Die Sorgen eines gewöhnlichen Lebens scheinen nun unbedeutend. Sie haben aber auch einer Zuversicht Platz gemacht, die uns alle verbindet. Und dieser Zusammen­halt begleitet uns täglich; im Austausch mit Freunden und Fremden, bei der Arbeit, bei Entscheidungen. Er kompensiert für all die schlimmen Dinge, die wir hören, sehen und fühlen. Eine merkwürdige Dissonanz.

Ich selber bin offener geworden, sage den Menschen um mich herum, warum ich sie mag und was sie mir bedeuten. Meine Beziehung zur Aussenwelt hat sich also wegen des Krieges sehr verändert, früher war ich zurück­haltender. Ich verschiebe auch nichts mehr auf morgen, das Jetzt hat eine neue Bedeutung bekommen. Wir müssen heute leben. Wer weiss, was morgen ist. Dinge tun, die uns wichtig sind. Ich will zum Beispiel seit meiner Kindheit Musik machen. Damit habe ich nun angefangen.

Es beruhigt mich, wenn ich – wie wahrscheinlich sehr viele Ukrainerinnen – etwas für unser Land machen kann. Für unsere Kultur oder Gesellschaft. Darum sammle ich Bücher auf Floh­märkten und Bibliotheken, die etwas mit der ukrainischen Kultur zu tun haben, scanne Interessantes ein und baue ein Archiv auf.

Alle meine Gedanken an die Zukunft drehen sich um den Moment nach unserem Sieg und um das, was danach kommt. Wie viele Jahre es dauern wird, bis wir unser Land wieder­aufgebaut haben.

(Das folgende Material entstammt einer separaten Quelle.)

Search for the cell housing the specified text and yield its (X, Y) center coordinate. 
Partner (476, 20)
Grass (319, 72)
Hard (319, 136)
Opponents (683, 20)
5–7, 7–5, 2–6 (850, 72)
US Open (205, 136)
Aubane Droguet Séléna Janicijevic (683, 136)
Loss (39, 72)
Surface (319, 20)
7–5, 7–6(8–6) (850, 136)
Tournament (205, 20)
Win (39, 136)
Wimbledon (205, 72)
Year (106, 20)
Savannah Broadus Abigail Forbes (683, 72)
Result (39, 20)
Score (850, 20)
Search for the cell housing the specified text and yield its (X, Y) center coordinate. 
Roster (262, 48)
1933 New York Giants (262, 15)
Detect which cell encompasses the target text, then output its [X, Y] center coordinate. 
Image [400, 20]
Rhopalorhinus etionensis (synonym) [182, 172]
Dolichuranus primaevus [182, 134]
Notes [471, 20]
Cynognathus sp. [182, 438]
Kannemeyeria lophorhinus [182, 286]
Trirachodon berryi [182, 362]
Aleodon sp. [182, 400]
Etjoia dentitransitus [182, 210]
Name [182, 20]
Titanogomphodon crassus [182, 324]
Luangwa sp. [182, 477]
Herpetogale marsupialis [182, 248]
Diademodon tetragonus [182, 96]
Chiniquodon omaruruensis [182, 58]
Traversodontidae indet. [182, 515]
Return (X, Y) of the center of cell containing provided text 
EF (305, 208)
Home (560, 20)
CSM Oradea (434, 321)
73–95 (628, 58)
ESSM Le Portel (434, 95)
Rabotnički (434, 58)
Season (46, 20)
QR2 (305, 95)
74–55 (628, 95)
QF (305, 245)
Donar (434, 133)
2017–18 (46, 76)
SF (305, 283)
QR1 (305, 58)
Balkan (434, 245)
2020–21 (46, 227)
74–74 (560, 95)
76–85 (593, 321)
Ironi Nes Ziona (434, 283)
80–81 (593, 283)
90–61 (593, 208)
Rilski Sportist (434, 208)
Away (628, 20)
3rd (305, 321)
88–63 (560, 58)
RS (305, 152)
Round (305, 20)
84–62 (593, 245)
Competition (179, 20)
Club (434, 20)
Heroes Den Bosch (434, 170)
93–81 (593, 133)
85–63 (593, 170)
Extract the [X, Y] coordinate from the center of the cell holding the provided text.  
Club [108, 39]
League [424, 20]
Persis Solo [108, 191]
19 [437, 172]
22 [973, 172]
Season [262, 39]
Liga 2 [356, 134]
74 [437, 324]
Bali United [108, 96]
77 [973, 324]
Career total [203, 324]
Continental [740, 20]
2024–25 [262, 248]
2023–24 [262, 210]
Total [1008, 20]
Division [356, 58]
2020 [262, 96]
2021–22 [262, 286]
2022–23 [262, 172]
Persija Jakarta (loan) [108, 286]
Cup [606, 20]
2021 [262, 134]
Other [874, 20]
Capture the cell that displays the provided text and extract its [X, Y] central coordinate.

Planen tun wir entsprechend wenig, und wenn, dann sehr kurzfristig, maximal einen Monat im Voraus. Vor der Gross­invasion war mein Zeit­horizont langfristiger und umfasste Reisen, Besuche, Konzerte. Das fällt nun alles weg, und es fehlt mir nicht mal besonders. Obwohl, das stimmt nicht ganz, ich plane kurze Ferien ausserhalb der Ukraine und frage mich jetzt schon, wie das dann sein wird. Aber ich will mir eine Pause gönnen. Es war ein verstörendes Jahr, und vielleicht tut es mir gut, mal ein paar ganz normale, sorgenfreie Tage zu erleben. Wir müssen uns schützen, unsere Kraft bewahren.

Blick vom Michaelplatz in Kiew auf die Sophienkathedrale.

Zum Fotografen

Lesha Berezovskiy arbeitet als freier Fotograf in Kiew. Er ist 1991 im ostukrainischen Bezirk Luhansk geboren. Als dort 2014 der Krieg ausbricht, zieht er in die Hauptstadt, wo er heute mit seiner Frau Agata lebt.